Social search

Hey folks,

I was reading the new features list in 0.90 and saw social search. The
terms lookup mechanism seems to have some promise, but I have a few
questions/issues:

  • It doesn't seem to work for the _id field (I.e. {"_id": {"terms":{ ... }
    } })
  • The design means that you need to store the entire set of followers in a
    single doc array. Would that mean reindexing the entire list (which for
    us can be 300K+ longs) whenever the list changes?
  • if I wanted to denormalize the data instead and use a has_child filter to
    check the relationship, do you have any hints on how to create the minimal
    possible child doc so 100M+ of these don't kill the index size? I would be
    fine with losing the ability to do any other type of query (well except for
    having a stable id for these docs). Here is what I have so far:

{"mapping": {"follower": {
"_parent": {"type": "user"},
"_source": {"enabled": false},
"_all": {"enabled": false},
"properties": {
"followerId": { "type": "long", "precision_step": 0 },
},
} }

--
You received this message because you are subscribed to the Google Groups "elasticsearch" group.
To unsubscribe from this group and stop receiving emails from it, send an email to elasticsearch+unsubscribe@googlegroups.com.
For more options, visit https://groups.google.com/groups/opt_out.

Hi Mike

I was reading the new features list in 0.90 and saw social search. The

terms lookup mechanism seems to have some promise, but I have a few
questions/issues:

  • It doesn't seem to work for the _id field (I.e. {"_id": {"terms":{ ... }
    } })

you want:

{ terms: { _id: { index... etc }}}

  • The design means that you need to store the entire set of followers in a
    single doc array. Would that mean reindexing the entire list (which for
    us can be 300K+ longs) whenever the list changes?

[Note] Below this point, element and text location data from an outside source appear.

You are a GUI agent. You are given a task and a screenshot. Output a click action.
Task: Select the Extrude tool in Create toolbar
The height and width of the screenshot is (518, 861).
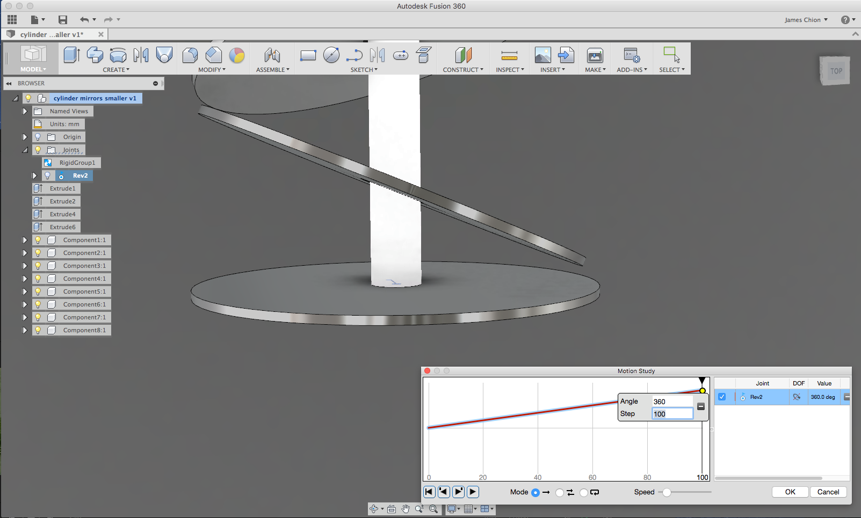coord(71,55)
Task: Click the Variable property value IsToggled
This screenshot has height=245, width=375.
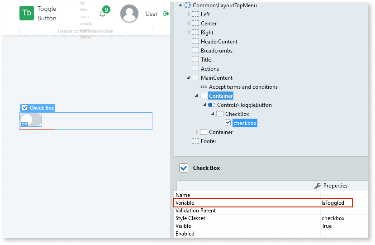Action: coord(333,203)
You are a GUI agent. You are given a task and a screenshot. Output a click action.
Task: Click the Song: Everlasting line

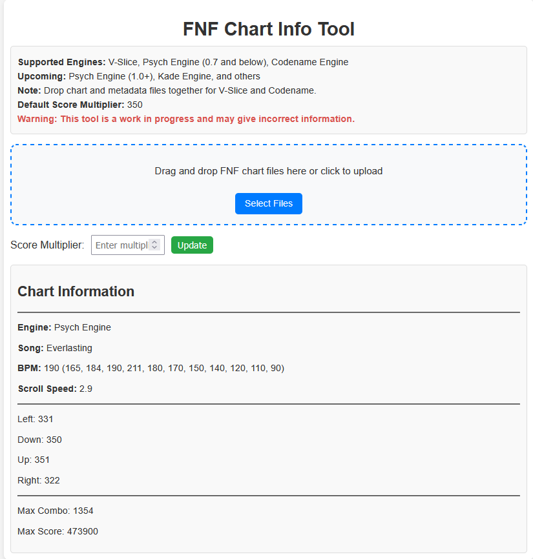pyautogui.click(x=55, y=348)
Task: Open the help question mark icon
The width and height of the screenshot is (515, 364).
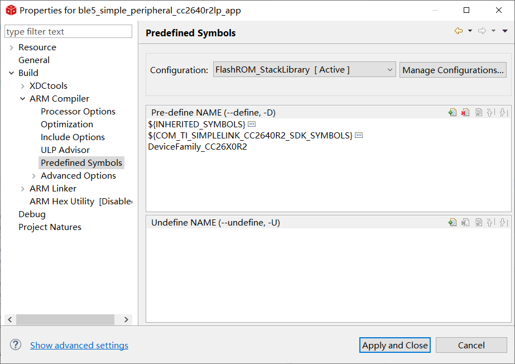Action: coord(16,345)
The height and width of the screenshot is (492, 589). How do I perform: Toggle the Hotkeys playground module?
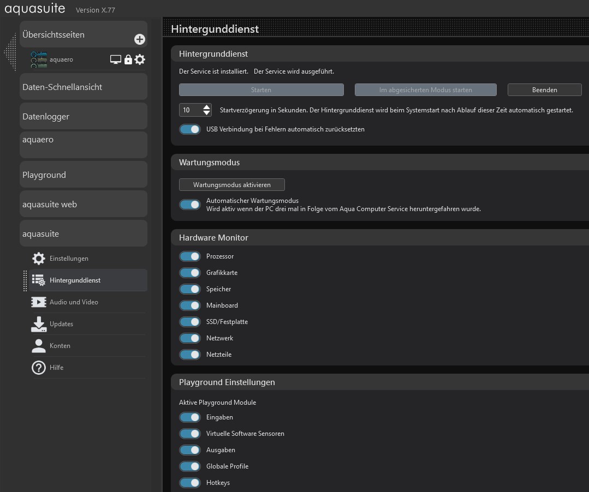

Yes, although you could break them down into smaller chunks and use a bool
filter to combine them

  • if I wanted to denormalize the data instead and use a has_child filter
    to check the relationship, do you have any hints on how to create the
    minimal possible child doc so 100M+ of these don't kill the index size? I
    would be fine with losing the ability to do any other type of query (well
    except for having a stable id for these docs). Here is what I have so far:

{"mapping": {"follower": {
"_parent": {"type": "user"},
"_source": {"enabled": false},
"_all": {"enabled": false},
"properties": {
"followerId": { "type": "long", "precision_step": 0 },
},
} }

I wouldn't disable the _source field - you'll regret it later on, eg when
you want to rebuild your index, or debug why a particular query isn't
working as expected. And I wouldn't worry about the precision_step either.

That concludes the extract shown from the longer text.